Asset managers, even the largest, are outsourcing middle-office services, especially collateral management, to financial institutions that have built out specialized services.
The Dodd-Frank Act has generated numerous rules proposed by the CFTC on protection of collateral for cleared swaps, as well as provision of collateral for uncleared swaps. That, in turn, has upped the ante for maximizing the efficiency of collateral management.
“The Dodd-Frank Act, will require certain OTC trades such as inters-rate and credit default swaps, to be cleared via a CCP, similar to exchange-traded futures contracts,” Jonathan Bowler, managing director at BNY Mellon, told Markets Media. “There will now be two parts to the collateral process, trades that are exempt from clearing and trades mandated to be cleared via a CCP.”

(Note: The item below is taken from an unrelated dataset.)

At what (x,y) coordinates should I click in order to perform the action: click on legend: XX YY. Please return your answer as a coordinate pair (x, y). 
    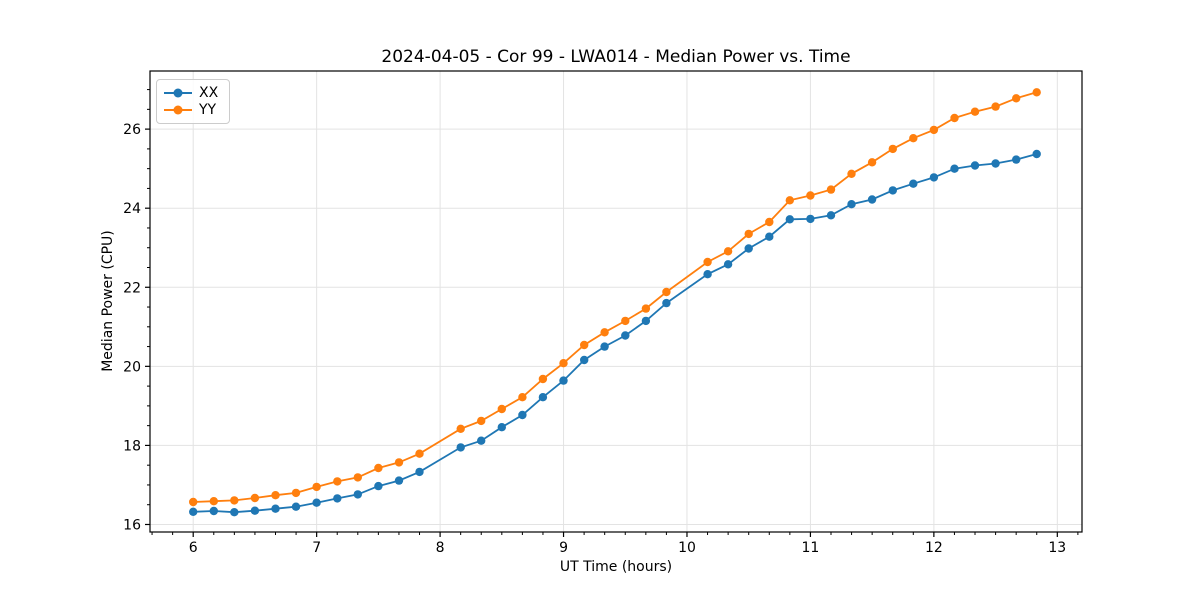
    Looking at the image, I should click on (193, 102).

Traditional bilateral credit support annexes (CSAs) that were once exempt from posting collateral will be obligated to post initial margin and variation margin, Bowler said. In addition, there will be stricter guidelines for accepting collateral, changes to valuation, reporting and reconciliation.
“Participants in the OTC market such as fund Managers must now automate their middle and back office processing work for OTC derivatives and license, or build, connectivity, valuation, and collateral management software,” said Bowler.
BNY Mellon’s Derivatives360 suite of services comprises a broad array of offerings for issuers and investors around the execution and processing of derivatives. These include trading and execution, collateral management and other middle office outsourcing services, as well as custody, accounting and consolidated reporting.
“The services encompassed within Derivatives 360 continually utilize industry best practice to solution and help its counterpart; there will be a greater need for automation,” Bowler said.
BBVA’s decision to choose Derivatives360 for its increasingly sophisticated derivatives servicing needs in Spain and Mexico underscores this trend. BNY Mellon will support BBVA in respect to credit considerations and product complexity, as well as emerging needs arising from regulation and on-going industry standardization.
“Rather than build the capability internally, BBVA decided to partner with BNYM and our Derivatives 360 services so that they could quickly have the full gamut of derivatives products available to them to support their portfolio and fund strategies,” Bowler said.
Derivatives 360 employs a unique modular approach. Each component of the Derivatives 360 suite of service (such as trade confirmation/affirmation, lifecycle management, collateral management, accounting, reconciliation, reporting and valuation) can be provided as bundled or unbundled to provide a tailored a la carte solution, said Bowler.